Consul clients can provide any number of health checks, either associated with a given service ("is the webserver returning 200 OK"), or with the local node ("is memory utilization below 90%"). Combining Service Discovery information and Health Checks you can automatically route traffic away from failing members.
Consul supports multiple datacenters out of the box. This means users of Consul do not have to worry about building additional layers of abstraction to grow to multiple regions.
Consul has built-in key/value storage which can be used for any number of purposes such as dynamic configuration, feature flagging, coordinaion, leader election and so on. The simple HTTP API makes it easy to use.
This is a typical cluster using Consul schema. It includes two datacenters, 3 Consul servers and some number of clients in each. Client communicate with each other and consul servers using Gossip protocol. Consul servers provide cluster operation and key value storage.

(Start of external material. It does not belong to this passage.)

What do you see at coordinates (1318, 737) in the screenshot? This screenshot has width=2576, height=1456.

Let’s compare Serf and Consul. While Serf is fully decentralized and does not require any central servers, Consul requires to run at least one, 3 or five is better to achieve redundancy, servers to provide cluster operation and it’s services. Out of the box Serf provides only dead or alive health check, while Consul has a lot of built in health checks. Serf (gossip protocol actually) is designed to operate within LAN, but it is possible to use it over WAN but with degraded performance. Consul has built-in multi datacenter support. Serf is more flexible, general-purpose tool, a building block for Service Discovery solutions
To sum everything up. Nowdays, configurations can be dynamic, and can he interpeted as a code.

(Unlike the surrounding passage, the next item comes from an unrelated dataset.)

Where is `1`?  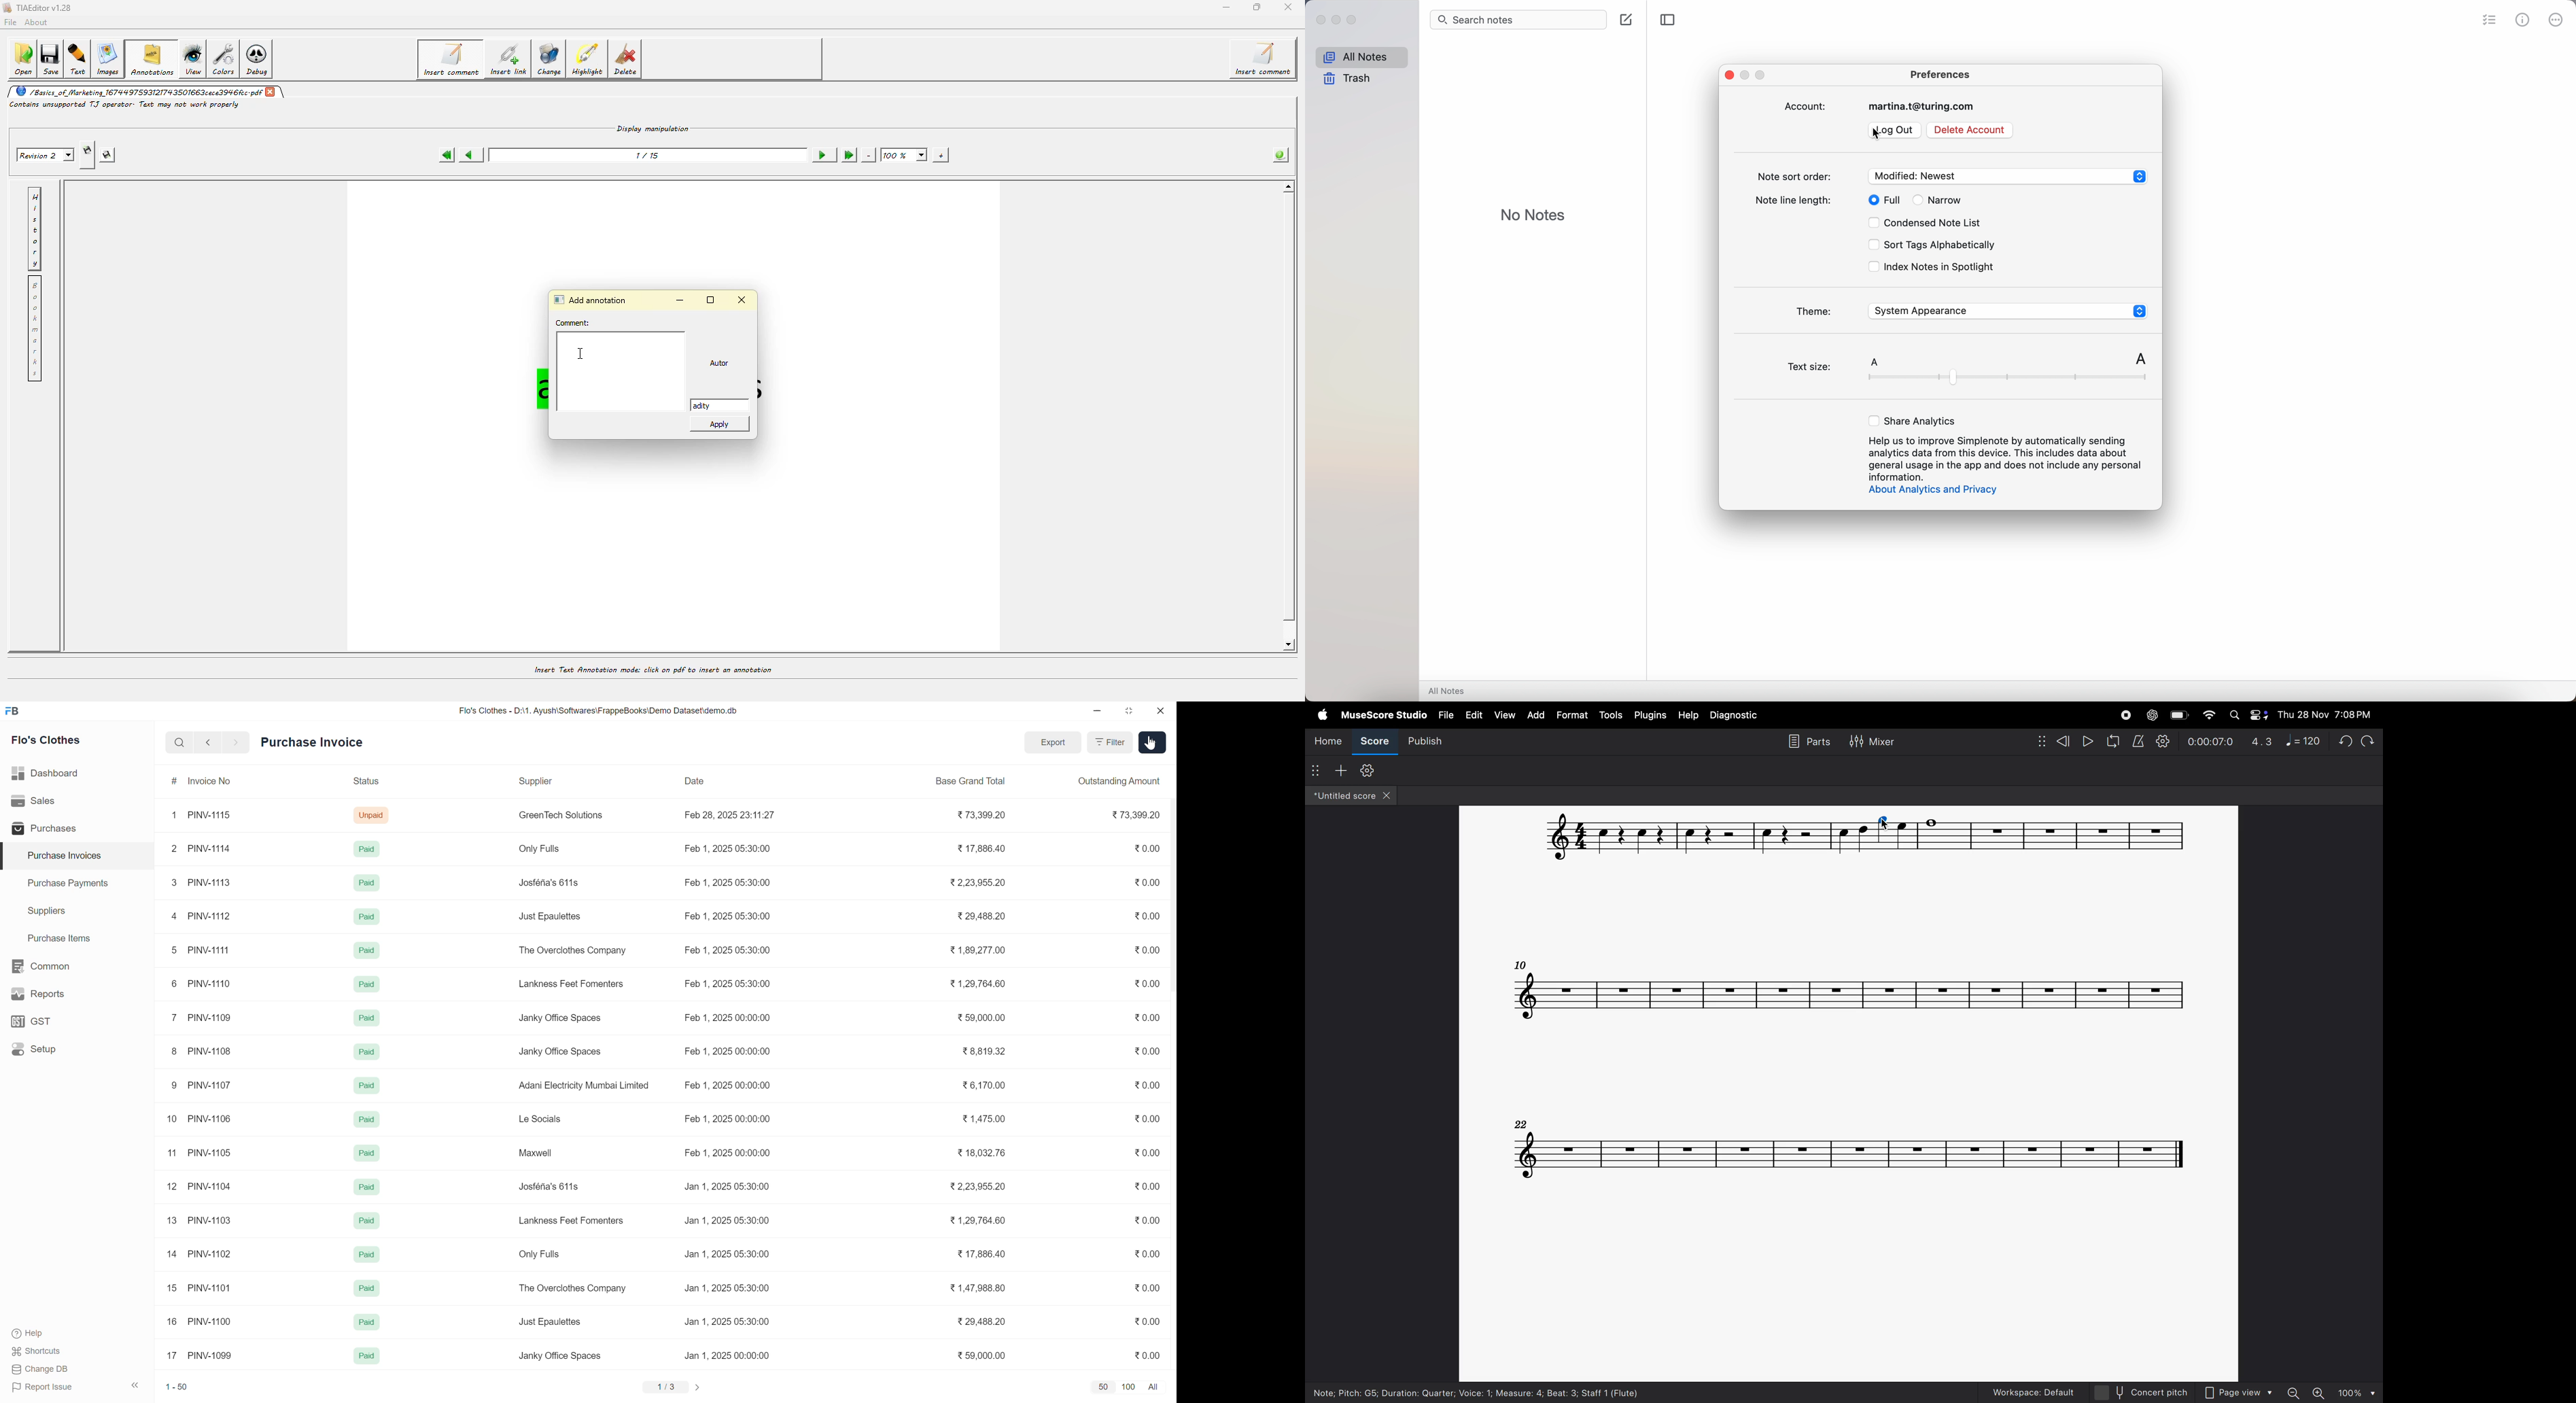
1 is located at coordinates (171, 815).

By the way, Hashicorp supports a bunch of great tools, they are: vagrant - tool to create and configure reproducible development environments under virtualbox, vmware, docker and most of common cloud providers. We used vagrant to spin up virtual machines in demo videos. Packer is a tool for creating images for platforms like Amazon AWS, Openstack, VMware from a single configuration file. Terraform is aimed to infrastructure management. Vault is secure storage for sensitive information like access keys, tokens and passwords. Nomad was created to manage and schedule applicaiton on given resources provided for example by Terraform. And the last one is Otto a tool capable of automatically detecting your application type, creating development environment for and managing process of its deployment. So as you can see Good corporation Hashicorp has many tools to make developer’s or devops’s life much easier.